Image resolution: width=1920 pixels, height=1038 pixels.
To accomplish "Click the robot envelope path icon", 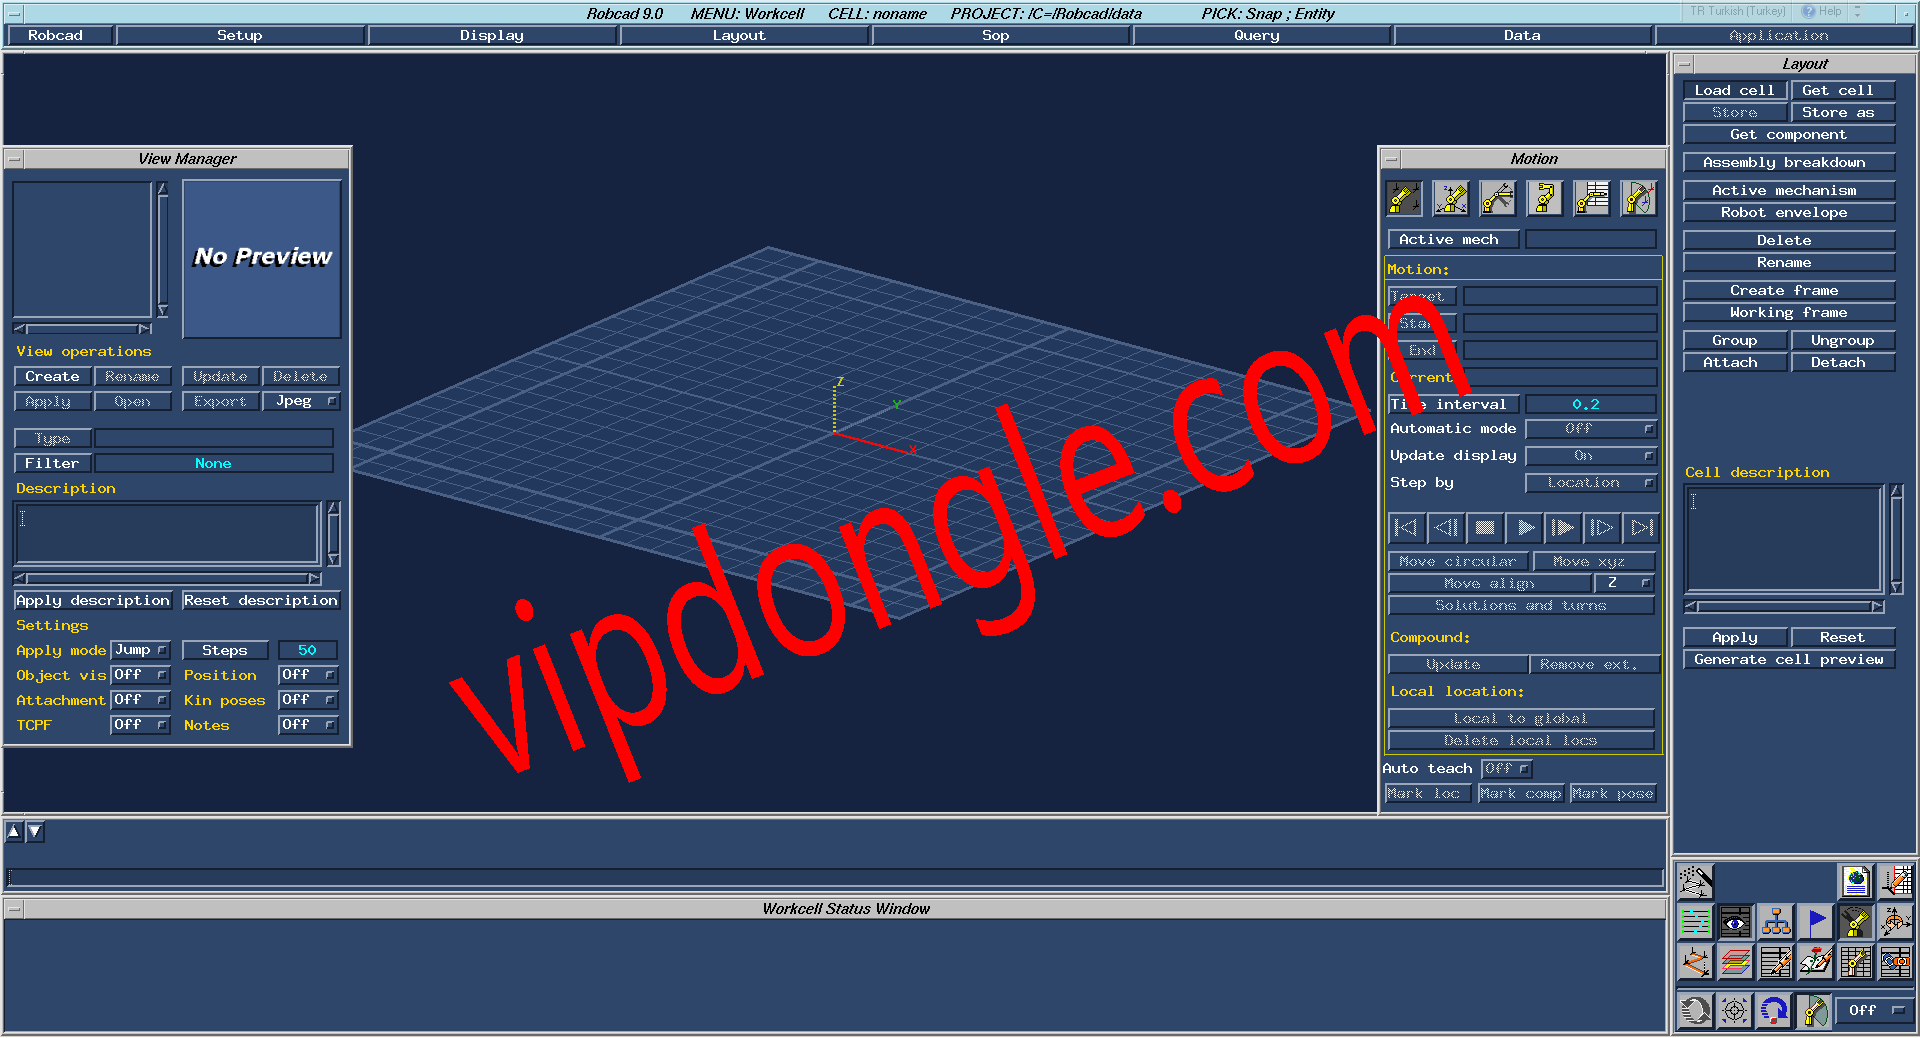I will pos(1637,198).
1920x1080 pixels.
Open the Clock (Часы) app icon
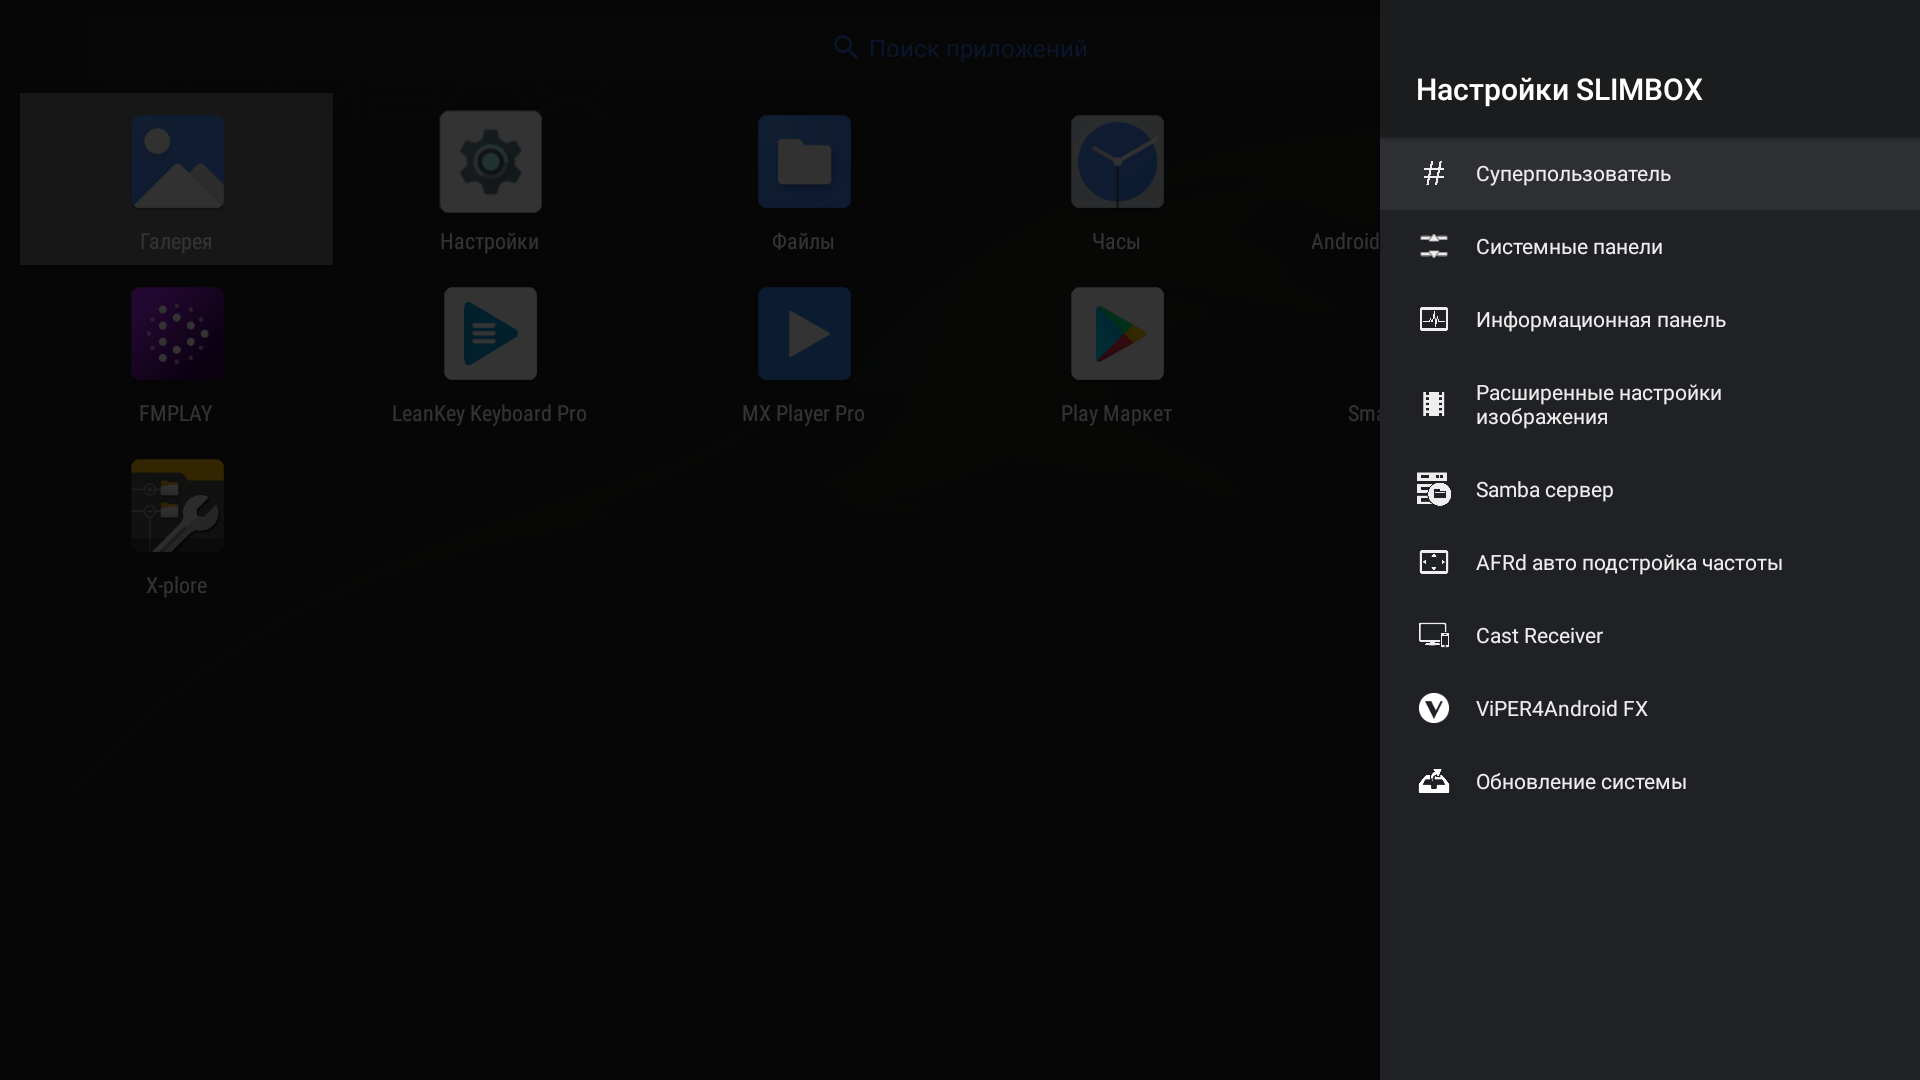coord(1117,162)
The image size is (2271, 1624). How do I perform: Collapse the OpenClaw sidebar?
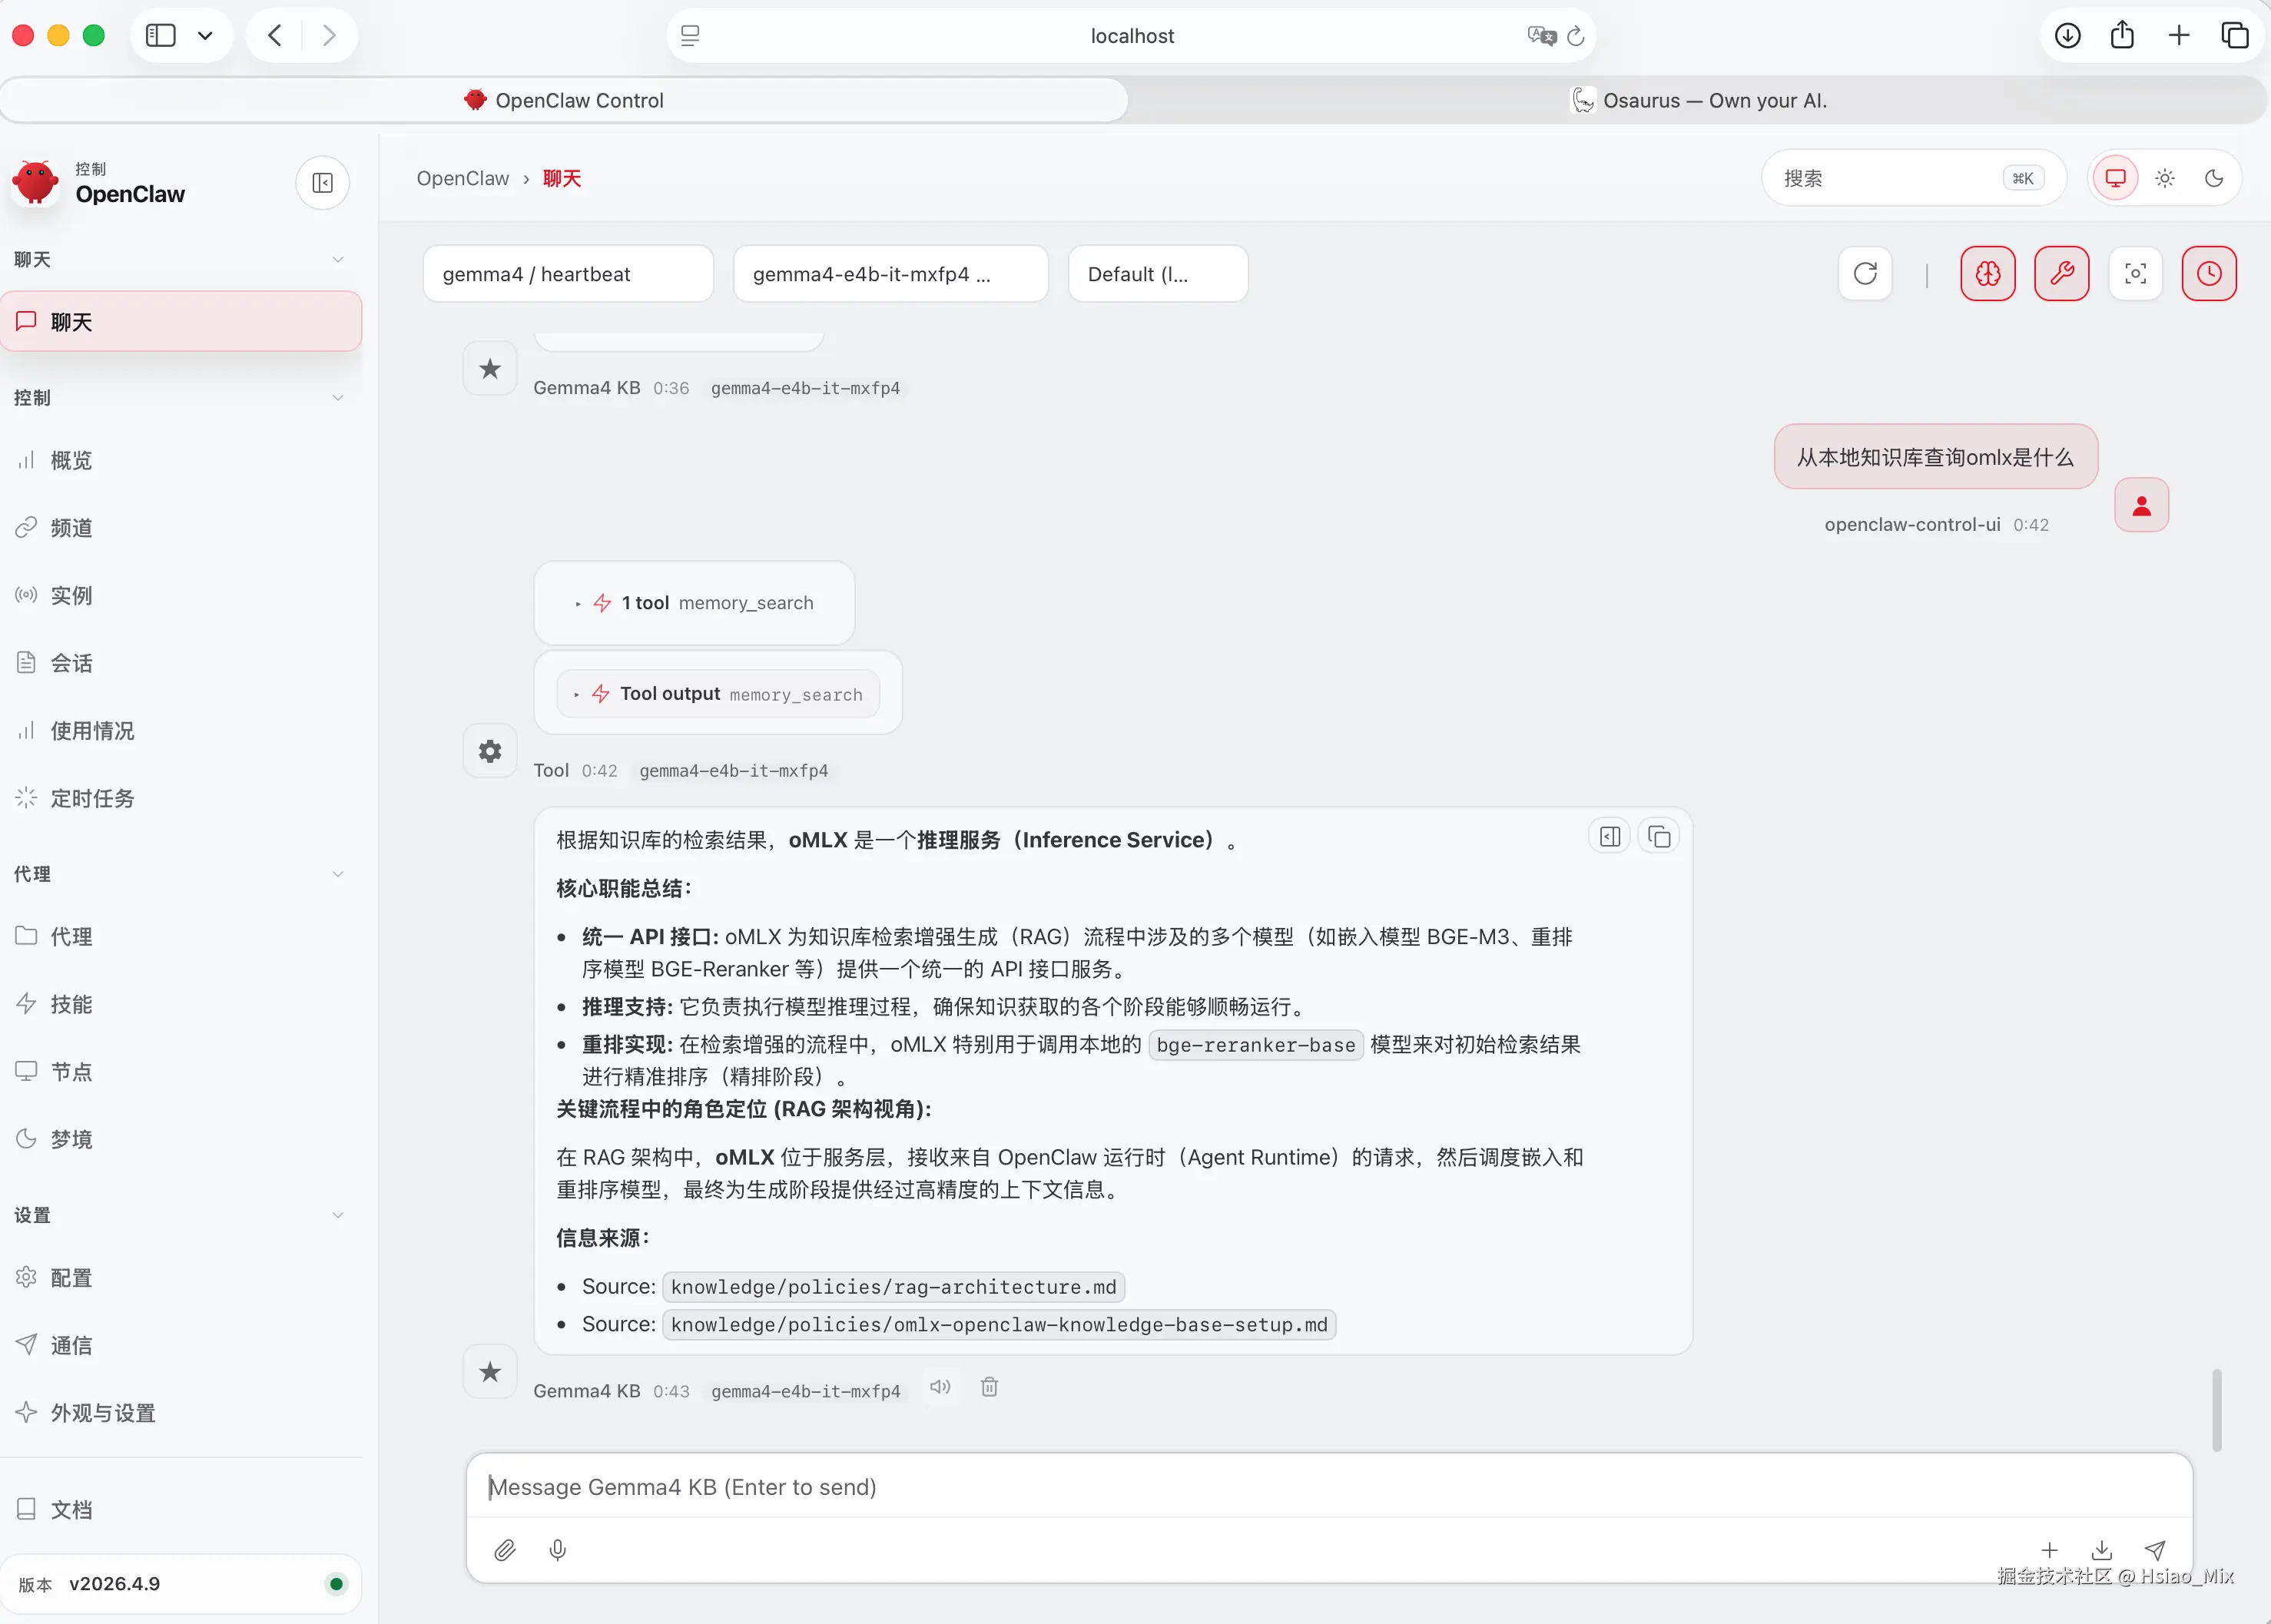click(x=322, y=182)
++++
### [Problem statement]
Without any pictures, reproduce exactly the lines from the line that contains "1920x1080 pixels." to the end of the entries above, both ends included.

### [Exercise output]
1920x1080 pixels.
Open the Clock (Часы) app icon
coord(1117,162)
The image size is (2271, 1624). How do I perform: Collapse the OpenClaw sidebar?
click(x=322, y=182)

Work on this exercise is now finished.